**Task to complete:** Return only the line containing "Open the grid and guide options" and each line after it, exactly as written, through the end of the records.

Recorded information Block Start

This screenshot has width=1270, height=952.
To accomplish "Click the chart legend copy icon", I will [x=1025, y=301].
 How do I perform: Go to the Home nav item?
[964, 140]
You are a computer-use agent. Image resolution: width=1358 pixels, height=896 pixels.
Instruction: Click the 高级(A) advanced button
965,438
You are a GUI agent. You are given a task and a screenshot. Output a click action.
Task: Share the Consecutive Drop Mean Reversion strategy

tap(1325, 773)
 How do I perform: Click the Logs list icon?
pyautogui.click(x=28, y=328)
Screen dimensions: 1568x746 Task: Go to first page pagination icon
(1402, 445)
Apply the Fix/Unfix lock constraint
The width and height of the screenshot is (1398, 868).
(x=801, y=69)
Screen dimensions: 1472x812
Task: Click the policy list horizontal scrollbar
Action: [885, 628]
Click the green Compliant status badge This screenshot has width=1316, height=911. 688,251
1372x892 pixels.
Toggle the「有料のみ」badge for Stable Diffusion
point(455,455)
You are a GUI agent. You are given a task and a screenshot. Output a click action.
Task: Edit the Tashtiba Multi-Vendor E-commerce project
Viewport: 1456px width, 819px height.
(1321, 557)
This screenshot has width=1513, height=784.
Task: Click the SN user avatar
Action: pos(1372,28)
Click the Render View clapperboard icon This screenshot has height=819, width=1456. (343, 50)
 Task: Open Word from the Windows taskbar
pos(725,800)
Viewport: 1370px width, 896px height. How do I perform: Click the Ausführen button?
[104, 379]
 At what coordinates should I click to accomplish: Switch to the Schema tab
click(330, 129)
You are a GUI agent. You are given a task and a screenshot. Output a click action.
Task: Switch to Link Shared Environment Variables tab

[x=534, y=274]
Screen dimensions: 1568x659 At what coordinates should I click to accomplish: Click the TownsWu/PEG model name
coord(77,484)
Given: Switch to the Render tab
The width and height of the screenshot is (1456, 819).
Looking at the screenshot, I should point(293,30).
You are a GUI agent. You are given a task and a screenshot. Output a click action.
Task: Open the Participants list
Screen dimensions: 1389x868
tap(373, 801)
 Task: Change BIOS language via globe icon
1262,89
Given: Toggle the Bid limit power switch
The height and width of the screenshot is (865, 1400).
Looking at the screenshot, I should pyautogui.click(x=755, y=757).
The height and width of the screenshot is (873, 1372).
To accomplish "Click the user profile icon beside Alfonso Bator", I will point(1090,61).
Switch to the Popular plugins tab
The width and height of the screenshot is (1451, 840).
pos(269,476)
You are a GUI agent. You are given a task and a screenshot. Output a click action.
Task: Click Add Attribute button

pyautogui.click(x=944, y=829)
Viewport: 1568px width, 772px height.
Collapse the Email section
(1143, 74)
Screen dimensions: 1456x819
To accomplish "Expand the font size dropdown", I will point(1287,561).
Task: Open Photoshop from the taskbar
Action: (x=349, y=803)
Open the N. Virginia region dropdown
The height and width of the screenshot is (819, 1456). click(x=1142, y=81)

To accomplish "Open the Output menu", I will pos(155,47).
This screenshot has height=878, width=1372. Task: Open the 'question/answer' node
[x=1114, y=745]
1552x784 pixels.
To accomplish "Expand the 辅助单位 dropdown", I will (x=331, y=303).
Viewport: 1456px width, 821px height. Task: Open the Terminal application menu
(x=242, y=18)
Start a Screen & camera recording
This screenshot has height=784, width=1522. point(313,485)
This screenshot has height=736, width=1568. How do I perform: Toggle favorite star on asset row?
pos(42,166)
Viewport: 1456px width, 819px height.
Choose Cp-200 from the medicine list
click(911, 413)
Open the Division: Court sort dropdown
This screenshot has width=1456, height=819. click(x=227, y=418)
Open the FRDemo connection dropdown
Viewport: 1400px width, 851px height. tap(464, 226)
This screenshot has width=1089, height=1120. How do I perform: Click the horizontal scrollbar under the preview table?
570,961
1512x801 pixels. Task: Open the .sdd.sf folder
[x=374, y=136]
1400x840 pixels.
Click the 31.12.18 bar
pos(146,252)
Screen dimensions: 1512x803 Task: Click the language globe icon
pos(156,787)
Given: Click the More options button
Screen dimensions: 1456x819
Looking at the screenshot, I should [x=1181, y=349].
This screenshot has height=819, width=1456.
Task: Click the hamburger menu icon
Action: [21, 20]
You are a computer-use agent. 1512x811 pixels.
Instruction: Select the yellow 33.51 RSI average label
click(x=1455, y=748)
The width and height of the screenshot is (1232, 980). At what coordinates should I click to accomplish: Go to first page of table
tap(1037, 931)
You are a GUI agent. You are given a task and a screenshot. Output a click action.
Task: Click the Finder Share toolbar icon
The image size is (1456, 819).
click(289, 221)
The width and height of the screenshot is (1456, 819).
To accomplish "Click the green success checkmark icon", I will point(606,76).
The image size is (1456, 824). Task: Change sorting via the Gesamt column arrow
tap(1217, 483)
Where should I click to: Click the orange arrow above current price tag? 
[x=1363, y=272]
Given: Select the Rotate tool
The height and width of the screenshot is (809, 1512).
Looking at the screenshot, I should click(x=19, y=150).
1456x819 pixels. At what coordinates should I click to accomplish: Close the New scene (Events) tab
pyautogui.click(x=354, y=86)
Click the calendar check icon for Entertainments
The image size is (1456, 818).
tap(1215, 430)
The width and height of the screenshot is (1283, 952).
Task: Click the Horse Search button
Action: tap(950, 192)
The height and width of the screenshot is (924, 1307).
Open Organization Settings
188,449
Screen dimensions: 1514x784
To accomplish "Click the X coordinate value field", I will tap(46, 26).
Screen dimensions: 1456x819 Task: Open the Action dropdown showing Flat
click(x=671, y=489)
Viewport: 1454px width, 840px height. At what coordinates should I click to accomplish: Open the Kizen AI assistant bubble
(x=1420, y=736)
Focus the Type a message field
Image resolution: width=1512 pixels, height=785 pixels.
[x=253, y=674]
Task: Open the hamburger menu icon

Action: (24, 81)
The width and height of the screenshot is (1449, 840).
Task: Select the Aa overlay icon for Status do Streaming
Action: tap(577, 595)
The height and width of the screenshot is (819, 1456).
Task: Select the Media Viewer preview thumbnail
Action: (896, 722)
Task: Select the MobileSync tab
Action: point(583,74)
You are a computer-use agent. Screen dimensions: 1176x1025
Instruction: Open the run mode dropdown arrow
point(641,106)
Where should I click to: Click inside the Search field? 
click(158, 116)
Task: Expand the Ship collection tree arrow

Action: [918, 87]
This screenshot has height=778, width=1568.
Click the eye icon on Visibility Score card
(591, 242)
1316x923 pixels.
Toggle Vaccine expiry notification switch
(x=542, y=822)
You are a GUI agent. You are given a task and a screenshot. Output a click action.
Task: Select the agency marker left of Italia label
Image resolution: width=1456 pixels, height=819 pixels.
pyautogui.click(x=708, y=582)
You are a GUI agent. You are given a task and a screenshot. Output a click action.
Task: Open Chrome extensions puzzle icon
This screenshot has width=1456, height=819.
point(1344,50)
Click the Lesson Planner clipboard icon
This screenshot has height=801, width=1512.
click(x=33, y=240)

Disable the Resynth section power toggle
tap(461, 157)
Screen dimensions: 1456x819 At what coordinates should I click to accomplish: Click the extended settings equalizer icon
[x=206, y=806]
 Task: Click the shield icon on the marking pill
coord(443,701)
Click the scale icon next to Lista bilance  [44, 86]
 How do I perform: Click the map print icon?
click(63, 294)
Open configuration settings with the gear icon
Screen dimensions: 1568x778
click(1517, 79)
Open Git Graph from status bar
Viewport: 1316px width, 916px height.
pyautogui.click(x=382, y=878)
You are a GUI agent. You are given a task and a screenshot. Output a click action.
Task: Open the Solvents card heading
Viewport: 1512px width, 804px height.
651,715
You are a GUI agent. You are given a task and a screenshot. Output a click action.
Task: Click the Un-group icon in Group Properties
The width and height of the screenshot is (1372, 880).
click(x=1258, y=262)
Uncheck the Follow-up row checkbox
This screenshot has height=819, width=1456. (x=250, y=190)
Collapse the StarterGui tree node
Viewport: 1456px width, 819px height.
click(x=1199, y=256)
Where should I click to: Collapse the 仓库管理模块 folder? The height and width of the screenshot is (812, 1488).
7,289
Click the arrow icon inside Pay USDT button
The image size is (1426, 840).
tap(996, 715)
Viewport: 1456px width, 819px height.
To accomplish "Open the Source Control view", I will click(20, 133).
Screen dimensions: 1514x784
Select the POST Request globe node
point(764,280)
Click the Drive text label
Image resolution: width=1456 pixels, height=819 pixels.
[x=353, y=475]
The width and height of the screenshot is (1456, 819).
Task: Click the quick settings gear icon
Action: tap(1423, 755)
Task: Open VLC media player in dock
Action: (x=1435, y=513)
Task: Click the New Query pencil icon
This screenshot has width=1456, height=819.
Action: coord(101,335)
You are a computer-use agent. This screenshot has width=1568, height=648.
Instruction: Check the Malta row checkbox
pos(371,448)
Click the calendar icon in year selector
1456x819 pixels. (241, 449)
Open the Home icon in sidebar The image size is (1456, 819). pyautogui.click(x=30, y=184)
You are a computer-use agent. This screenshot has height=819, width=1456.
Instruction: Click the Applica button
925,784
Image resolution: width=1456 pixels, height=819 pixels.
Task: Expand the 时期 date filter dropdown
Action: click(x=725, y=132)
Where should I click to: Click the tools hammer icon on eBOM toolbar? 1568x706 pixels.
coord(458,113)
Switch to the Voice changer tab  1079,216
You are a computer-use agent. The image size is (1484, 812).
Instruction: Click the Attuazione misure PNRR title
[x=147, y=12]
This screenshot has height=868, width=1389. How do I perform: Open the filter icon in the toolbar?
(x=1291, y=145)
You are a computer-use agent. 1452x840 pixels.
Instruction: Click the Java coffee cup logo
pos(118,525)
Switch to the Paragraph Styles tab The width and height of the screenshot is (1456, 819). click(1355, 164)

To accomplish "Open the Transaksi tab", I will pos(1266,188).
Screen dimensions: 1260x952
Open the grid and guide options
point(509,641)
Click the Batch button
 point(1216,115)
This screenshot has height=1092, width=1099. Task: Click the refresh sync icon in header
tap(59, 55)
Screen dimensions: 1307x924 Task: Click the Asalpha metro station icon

Recorded information Block End

**Result below:**
Open the grid and guide options
point(509,641)
Click the Batch button
 point(1216,115)
This screenshot has height=1092, width=1099. Task: Click the refresh sync icon in header
tap(59, 55)
Screen dimensions: 1307x924 Task: Click the Asalpha metro station icon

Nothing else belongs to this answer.